Two years ago, I went on a “pilgrimage” through South Africa to study racial segregation and reconciliation. Hearing that white individuals would give their non-white brothers and sisters a Bible and then in the name of God take their land and brutally beat or murder them, I felt intense hatred for the first time that I can remember. That hatred later led to guilt, which gave way to immobilizing frustration. But thankfully I have some good people in my life that didn’t let me stay there. Instead, my friends gently helped me back onto my feet and then pushed me back into the challenging spaces so I can keep fighting to work the tough stuff out for myself.
So today, I began yet another “pilgrimage,” this time to study race in my own country. After eight hours of museums and walks through some historical markers of Martin Luther King’s life, I am left with a jumbled mess of questions. The biggest is one that has been with me from my first days in Johannesburg: How is it possible for such a world as ours to exist?

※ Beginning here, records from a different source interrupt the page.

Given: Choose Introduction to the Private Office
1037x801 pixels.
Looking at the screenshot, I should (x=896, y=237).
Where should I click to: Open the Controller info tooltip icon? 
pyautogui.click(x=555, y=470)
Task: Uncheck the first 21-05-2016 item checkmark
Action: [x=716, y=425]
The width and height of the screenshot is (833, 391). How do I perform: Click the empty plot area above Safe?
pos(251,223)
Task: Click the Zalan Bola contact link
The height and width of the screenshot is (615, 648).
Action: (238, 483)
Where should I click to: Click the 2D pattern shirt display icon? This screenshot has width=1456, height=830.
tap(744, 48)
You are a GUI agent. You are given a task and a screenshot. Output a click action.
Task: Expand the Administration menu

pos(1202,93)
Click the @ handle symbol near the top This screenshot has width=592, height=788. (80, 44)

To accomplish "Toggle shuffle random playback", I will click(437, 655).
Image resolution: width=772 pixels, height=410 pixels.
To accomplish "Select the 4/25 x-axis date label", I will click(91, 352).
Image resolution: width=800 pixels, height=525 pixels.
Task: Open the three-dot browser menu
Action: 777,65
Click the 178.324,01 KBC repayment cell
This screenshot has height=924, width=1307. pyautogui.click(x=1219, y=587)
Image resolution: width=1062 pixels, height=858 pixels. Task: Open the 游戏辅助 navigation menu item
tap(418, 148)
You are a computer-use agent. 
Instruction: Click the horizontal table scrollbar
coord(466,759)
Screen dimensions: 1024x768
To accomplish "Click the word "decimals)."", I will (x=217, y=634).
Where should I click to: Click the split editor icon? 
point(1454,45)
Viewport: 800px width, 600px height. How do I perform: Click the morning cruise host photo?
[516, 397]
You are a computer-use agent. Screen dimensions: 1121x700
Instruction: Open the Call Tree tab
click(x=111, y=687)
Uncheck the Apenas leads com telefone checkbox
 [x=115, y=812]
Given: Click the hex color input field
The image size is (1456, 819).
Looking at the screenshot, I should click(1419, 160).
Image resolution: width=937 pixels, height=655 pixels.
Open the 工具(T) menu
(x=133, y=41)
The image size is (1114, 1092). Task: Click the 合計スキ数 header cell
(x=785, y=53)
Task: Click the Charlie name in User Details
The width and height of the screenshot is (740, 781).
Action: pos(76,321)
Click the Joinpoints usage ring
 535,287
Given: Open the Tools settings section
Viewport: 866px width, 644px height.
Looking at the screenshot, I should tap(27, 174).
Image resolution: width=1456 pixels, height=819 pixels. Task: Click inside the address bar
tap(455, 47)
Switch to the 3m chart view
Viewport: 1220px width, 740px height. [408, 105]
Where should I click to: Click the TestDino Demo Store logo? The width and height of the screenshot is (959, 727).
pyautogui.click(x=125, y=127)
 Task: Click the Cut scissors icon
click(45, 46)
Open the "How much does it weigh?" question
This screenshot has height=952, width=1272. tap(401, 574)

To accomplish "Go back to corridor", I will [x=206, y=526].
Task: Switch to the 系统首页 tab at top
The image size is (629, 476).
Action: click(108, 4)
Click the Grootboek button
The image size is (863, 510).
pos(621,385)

How can our world birth Martin Luther King Jr., nonviolent protestors pressing forward to reach justice, innocent people fighting for their God-given right to dream, and yet that same world births men and women who thrive on hatred, people who enact violence out of fear, individuals who accept segregation and injustice out of apathy or a sense of not knowing what to do?
This morning I stood in a room with rolling pictures on all sides. Across them bled images of white police releasing wild dogs upon peacefully protesting children, mobs of individuals screaming cruelties and pouring ketchup and mustard on the heads of four men sitting at a diner counter wanting to order breakfast, and cult members dressed in coned white hats cheering and sandwiched by burning crosses at their backs and a limp, hanging body at their fronts. Tear-brimmed eyes locked on the screen, my body tingled in anger and, once again, hatred. Hatred and anger at the men and women who oppress other human beings, hatred and anger at the systems and institutions that still allow racism and injustice to perpetuate, hatred and anger at myself for being born into a skin color that has claimed superiority throughout history.
Two years ago, I was stuck in this cycle of hatred that leads to guilt and immobilizing frustration, but I must admit that spending eight hours learning about Martin Luther King’s life, hearing his famous speeches playing in the background, sitting in the pews of his church hearing recordings of his sermons fill the room, and walking the front steps of the house where such greatness was born make it extremely difficult to come out of today with hatred still in my bones. If there is even such a possibility, this journey from hating to learning to love only produces greater depths of love, such love that no amount of hate can ever come close to overcoming.
But before I get ahead of myself and wrap up my thoughts with a tight, pretty bow, it is only day one of a seven-day journey through the South. I have no doubt more unanswered questions will inevitably arise, and I invite you to journey with me as we wrestle through those questions.
Comment
The Church has a strange role in the Civil Rights. On the one hand, many churches/houses of faith pushed the Civil Rights forward, and on the other hand, many other churches suppressed/opposed the Civil Rights movement and, in some cases, people of color themselves. I’m wondering, at the end of this pilgrimage, how you’ll view the people, and the institutions, of Christ in that era.